Maria das Graças Ferreira, de 62 anos, viveu desde a infância na casa da família de advogados em Eusébio. Investigação aponta trabalho análogo à escravidão, dependência emocional e isolamento social. Caso segue sob acompanhamento das autoridades
Por Tatiane Martinelli | GNEWSUSA
A história de Maria das Graças Ferreira, de 62 anos, tornou-se um dos casos mais emblemáticos de possível trabalho doméstico em condição análoga à escravidão no Brasil. Resgatada durante uma operação do Ministério do Trabalho e Emprego (MTE), do Ministério Público do Trabalho (MPT) e da Defensoria Pública da União (DPU), ela passou cerca de 55 anos vivendo e trabalhando para a mesma família, no município de Eusébio, na Região Metropolitana de Fortaleza.

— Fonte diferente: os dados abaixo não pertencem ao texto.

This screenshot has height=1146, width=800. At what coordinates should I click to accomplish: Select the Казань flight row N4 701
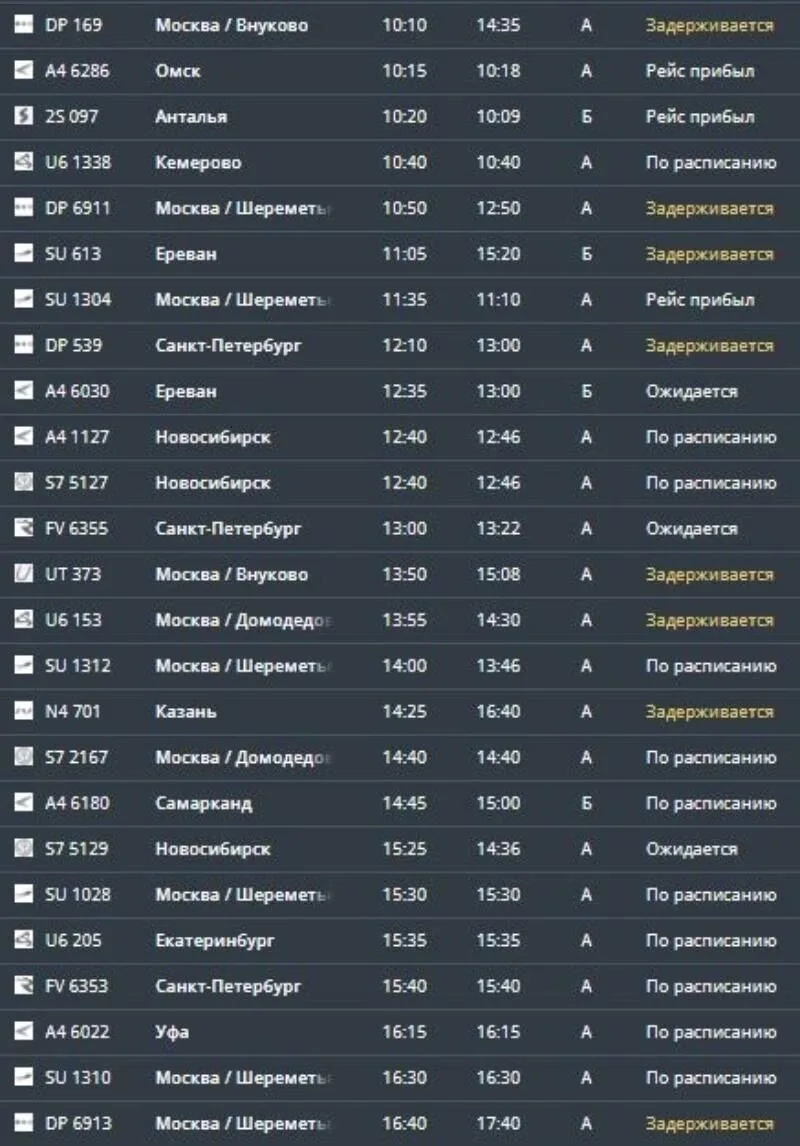click(x=400, y=711)
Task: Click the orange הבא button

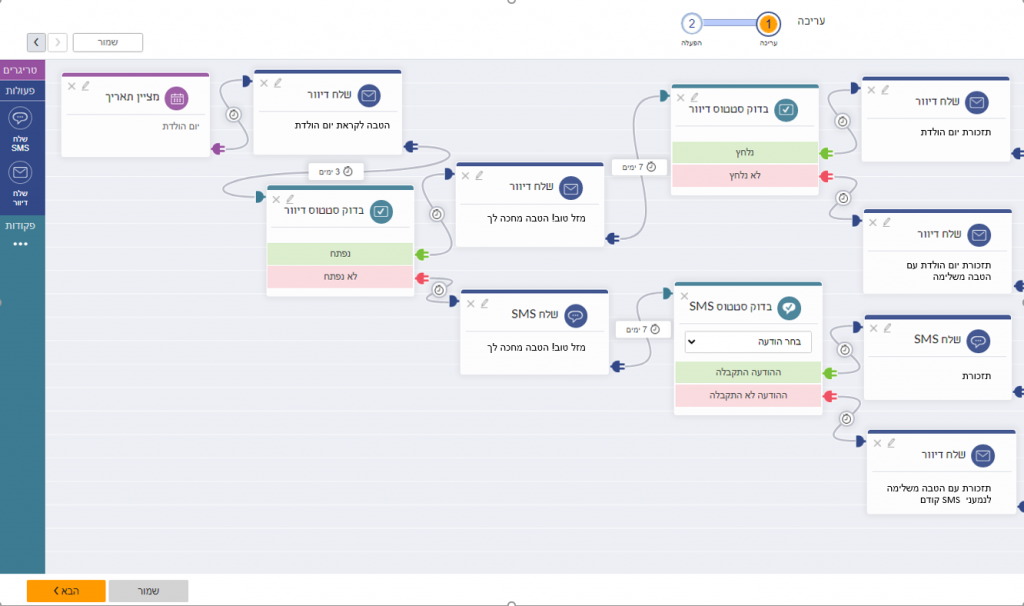Action: (x=66, y=591)

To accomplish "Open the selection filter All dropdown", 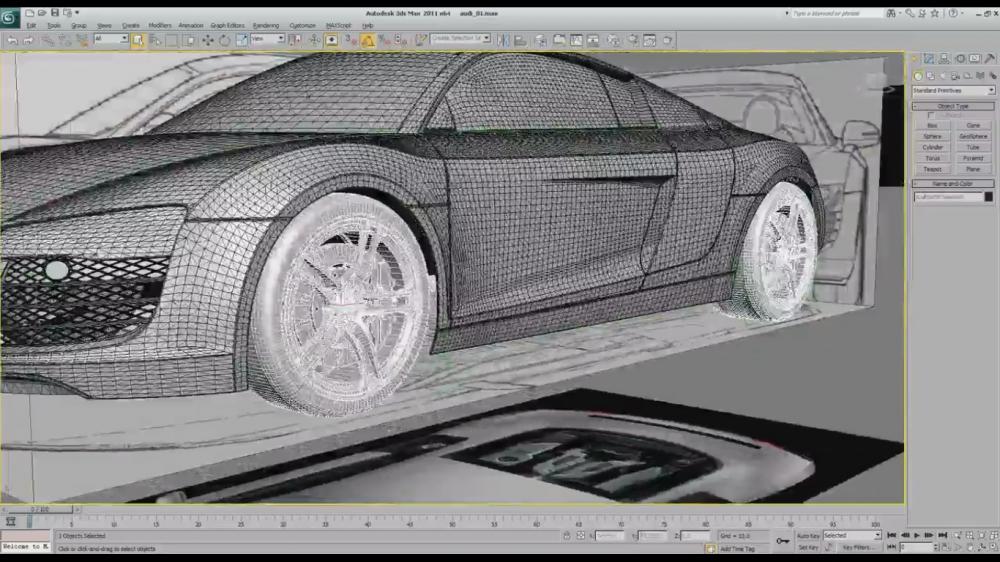I will click(111, 39).
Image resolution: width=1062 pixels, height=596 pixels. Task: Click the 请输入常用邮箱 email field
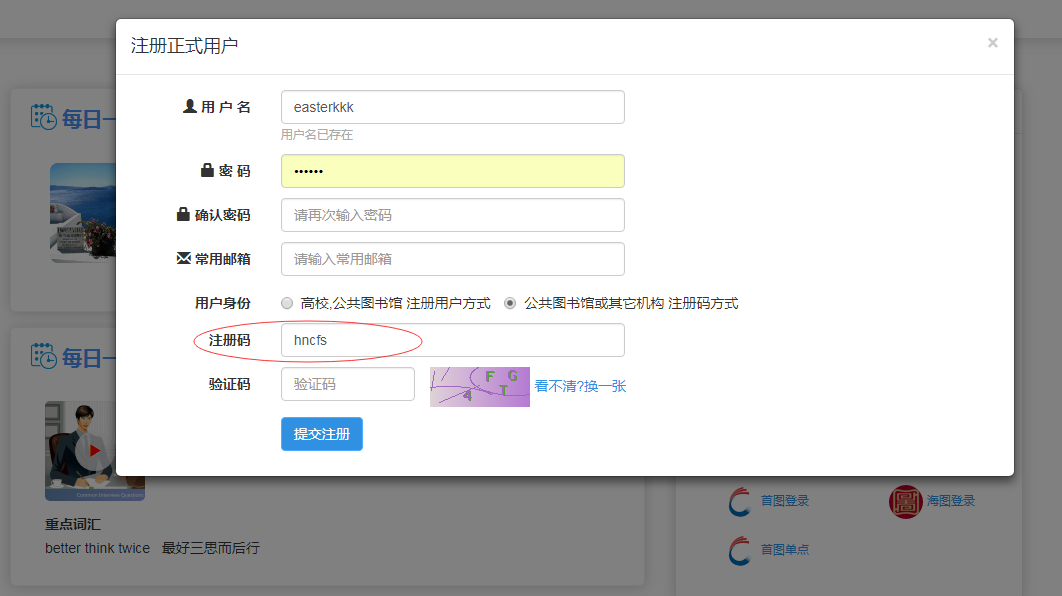[452, 259]
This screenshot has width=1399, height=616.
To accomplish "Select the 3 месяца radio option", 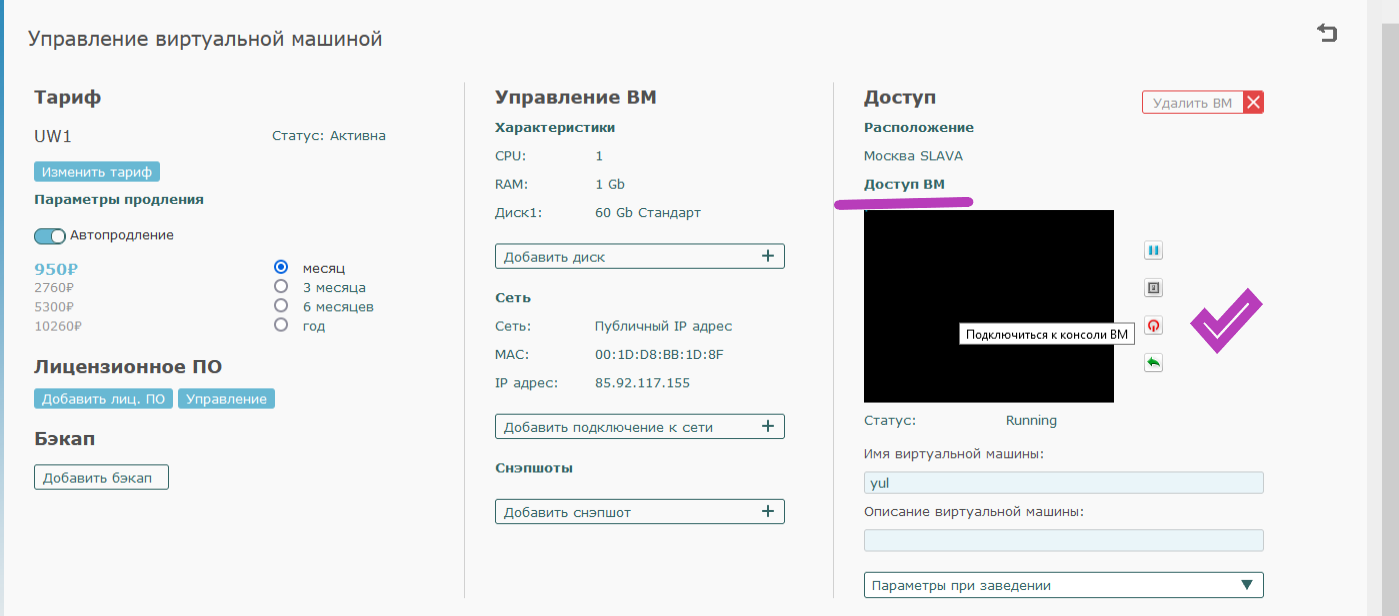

Natural do interior do Piauí, Maria das Graças chegou ao Ceará aos sete anos de idade. Desde então, permaneceu na residência dos empregadores, dedicando praticamente toda a vida aos serviços domésticos. Segundo a investigação, durante décadas ela não recebeu salário, não constituiu patrimônio e viveu em uma relação de completa dependência financeira e emocional.
Investigação aponta perda de autonomia
De acordo com os auditores-fiscais do trabalho, a trabalhadora não apenas desempenhava atividades domésticas sem a devida remuneração, mas também não possuía autonomia para tomar decisões sobre sua própria vida.
Embora tivesse alimentação, moradia e cuidados básicos, os órgãos responsáveis concluíram que a dependência construída ao longo de décadas limitava sua liberdade de escolha. A auditora responsável pelo caso chegou a definir a situação como uma “prisão sem grades”, em que o controle psicológico substitui qualquer forma de restrição física.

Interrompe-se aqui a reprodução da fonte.